═══ PROVIDED ENTRIES ═══

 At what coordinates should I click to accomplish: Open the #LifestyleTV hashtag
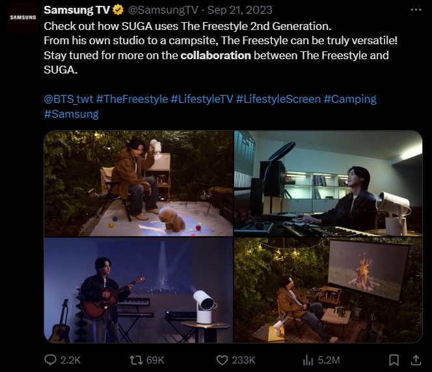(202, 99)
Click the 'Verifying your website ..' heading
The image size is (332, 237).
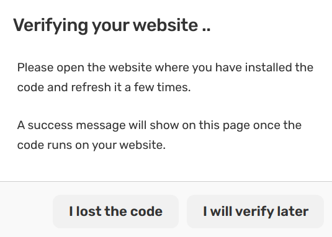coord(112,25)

═══

Skip the pictures and reproduce all remaining entries exactly.

EXERCISE ANSWER:
 At what coordinates should I click to accomplish: Open the #LifestyleTV hashtag
(202, 99)
Click the 'Verifying your website ..' heading
The image size is (332, 237).
coord(112,25)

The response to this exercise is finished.